Шрифт:
Интервал:
Закладка:
Осы жалят, когда их гнезду грозит опасность. Я пошла принести матери новый цветочный горшок из кладовки. Они были сложены один на другой, и я взяла верхний из стопки. Я не знала, что осы построили гнездо между этим горшком и тем, что был под ним. Они налетели на меня роем. Я убежала, но они погнались за мной. Они жалили меня снова и снова, и каждый укус жег как огонь. Они не как пчелы: те могут ужалить только ценой своей жизни. Осы больше похожи на людей, которые могут убивать снова и снова, а сами продолжать жить. Мои щека и шея распухли, кисть руки превратилась в бесформенный комок с торчащими из него пальцами-сардельками. Мама помазала места укусов соком папоротника и прохладной глиной. А потом взяла масло и огонь и убила их всех, сожгла их гнездо и их невылупившихся детей за то, что́ осы причинили ее дочери. Я тогда еще не могла говорить разборчиво. Меня потрясло то, как она рассердилась на них.

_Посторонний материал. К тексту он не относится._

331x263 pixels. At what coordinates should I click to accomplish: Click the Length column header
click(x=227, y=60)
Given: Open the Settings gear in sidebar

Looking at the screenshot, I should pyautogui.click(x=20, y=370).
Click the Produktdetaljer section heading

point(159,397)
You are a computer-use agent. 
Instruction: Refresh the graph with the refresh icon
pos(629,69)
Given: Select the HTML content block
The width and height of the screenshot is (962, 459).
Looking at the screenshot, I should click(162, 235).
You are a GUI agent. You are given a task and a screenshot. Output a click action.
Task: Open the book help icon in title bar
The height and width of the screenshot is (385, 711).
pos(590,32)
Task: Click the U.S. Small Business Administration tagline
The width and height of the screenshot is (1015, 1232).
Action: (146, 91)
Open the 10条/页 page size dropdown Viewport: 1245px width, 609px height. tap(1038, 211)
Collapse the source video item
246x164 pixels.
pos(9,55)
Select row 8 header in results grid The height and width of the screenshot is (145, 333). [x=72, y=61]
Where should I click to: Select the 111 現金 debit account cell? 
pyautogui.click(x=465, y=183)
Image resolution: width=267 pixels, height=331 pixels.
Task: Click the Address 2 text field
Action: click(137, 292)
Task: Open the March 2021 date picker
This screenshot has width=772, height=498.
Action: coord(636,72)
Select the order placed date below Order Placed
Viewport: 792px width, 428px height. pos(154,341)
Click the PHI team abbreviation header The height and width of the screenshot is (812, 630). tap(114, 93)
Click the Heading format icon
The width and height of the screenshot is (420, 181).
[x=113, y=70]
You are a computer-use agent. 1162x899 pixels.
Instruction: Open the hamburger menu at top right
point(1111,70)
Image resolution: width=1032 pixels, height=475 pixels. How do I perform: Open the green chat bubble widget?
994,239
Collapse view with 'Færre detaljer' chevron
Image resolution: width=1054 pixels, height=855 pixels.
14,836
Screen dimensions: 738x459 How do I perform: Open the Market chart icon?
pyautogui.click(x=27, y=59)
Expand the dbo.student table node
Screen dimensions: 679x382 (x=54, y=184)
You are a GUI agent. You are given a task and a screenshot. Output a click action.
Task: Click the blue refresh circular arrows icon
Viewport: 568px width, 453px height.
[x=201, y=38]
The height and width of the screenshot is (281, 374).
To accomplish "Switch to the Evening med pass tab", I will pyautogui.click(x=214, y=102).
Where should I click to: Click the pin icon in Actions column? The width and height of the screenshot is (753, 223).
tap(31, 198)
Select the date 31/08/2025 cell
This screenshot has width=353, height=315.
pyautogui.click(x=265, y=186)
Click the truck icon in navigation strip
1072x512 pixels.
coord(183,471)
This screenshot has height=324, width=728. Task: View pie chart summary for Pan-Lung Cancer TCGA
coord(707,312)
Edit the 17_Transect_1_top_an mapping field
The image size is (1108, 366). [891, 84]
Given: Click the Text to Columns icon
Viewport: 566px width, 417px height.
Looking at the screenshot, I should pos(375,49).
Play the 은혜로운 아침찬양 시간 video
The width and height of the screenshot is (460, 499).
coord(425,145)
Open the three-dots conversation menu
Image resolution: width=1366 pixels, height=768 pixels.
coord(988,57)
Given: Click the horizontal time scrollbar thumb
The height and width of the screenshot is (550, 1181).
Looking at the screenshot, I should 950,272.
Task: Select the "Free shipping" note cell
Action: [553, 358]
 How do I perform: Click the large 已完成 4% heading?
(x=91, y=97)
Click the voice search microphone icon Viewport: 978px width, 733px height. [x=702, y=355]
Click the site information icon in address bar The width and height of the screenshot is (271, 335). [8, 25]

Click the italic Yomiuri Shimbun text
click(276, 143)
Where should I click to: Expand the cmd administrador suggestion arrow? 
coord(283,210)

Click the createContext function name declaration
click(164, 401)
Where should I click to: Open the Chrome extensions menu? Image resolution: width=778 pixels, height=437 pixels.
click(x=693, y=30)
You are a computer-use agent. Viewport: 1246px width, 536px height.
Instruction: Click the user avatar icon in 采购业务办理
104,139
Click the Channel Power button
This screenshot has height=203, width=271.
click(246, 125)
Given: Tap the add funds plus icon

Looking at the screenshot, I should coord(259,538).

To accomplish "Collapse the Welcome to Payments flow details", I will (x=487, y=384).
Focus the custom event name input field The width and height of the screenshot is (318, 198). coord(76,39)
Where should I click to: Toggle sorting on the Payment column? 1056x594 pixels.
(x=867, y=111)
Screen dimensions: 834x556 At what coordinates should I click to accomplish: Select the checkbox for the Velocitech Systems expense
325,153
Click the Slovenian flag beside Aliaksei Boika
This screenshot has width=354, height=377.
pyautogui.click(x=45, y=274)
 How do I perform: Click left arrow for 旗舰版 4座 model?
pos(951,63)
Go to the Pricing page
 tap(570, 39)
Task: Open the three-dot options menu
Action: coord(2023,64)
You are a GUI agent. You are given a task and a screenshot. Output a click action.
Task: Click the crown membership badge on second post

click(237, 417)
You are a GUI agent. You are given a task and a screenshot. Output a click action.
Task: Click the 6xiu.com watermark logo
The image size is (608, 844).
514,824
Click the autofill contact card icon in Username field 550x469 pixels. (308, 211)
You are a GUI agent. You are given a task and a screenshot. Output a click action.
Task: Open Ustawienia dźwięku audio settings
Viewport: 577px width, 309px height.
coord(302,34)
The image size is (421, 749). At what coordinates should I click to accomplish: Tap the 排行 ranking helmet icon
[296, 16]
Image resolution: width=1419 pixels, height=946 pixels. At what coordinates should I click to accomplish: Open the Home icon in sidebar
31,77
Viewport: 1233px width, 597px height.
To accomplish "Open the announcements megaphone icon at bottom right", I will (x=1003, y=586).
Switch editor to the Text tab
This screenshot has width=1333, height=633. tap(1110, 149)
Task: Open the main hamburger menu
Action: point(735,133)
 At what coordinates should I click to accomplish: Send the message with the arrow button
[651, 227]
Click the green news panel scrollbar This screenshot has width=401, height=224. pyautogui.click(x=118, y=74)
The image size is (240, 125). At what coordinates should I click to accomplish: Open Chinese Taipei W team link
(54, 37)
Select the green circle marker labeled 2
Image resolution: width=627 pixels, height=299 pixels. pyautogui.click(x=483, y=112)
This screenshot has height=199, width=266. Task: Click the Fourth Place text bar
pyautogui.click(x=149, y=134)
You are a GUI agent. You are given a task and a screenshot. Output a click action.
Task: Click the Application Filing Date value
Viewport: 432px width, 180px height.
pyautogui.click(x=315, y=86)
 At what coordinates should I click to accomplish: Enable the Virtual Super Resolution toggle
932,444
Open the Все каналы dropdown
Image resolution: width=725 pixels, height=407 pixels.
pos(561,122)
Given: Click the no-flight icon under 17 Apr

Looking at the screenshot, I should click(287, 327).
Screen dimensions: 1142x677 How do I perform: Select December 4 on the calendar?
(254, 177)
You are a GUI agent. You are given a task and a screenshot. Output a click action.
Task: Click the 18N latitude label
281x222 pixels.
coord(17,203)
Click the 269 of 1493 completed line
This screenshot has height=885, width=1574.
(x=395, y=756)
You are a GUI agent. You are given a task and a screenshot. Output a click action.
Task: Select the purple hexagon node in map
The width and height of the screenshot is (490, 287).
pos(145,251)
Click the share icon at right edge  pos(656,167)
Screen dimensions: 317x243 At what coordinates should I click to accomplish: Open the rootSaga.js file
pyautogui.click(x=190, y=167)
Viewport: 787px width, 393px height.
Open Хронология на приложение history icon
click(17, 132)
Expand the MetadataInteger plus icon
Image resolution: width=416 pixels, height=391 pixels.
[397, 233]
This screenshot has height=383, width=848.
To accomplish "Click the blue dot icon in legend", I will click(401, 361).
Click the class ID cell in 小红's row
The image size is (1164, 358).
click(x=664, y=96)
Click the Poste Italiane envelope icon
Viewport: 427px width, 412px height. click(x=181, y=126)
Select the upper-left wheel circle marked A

Я вообще не знала, что моя мама может испытывать такую ледяную ярость. Я уставилась на нее в отсветах пылающего гнезда, и мама кивнула мне: «Пока я жива, никто не сможет обидеть тебя и остаться безнаказанным». И я поняла, что не стоит рассказывать ей всего о других детях. Мой отец раньше был убийцей. Моя мать осталась убийцей до сих пор.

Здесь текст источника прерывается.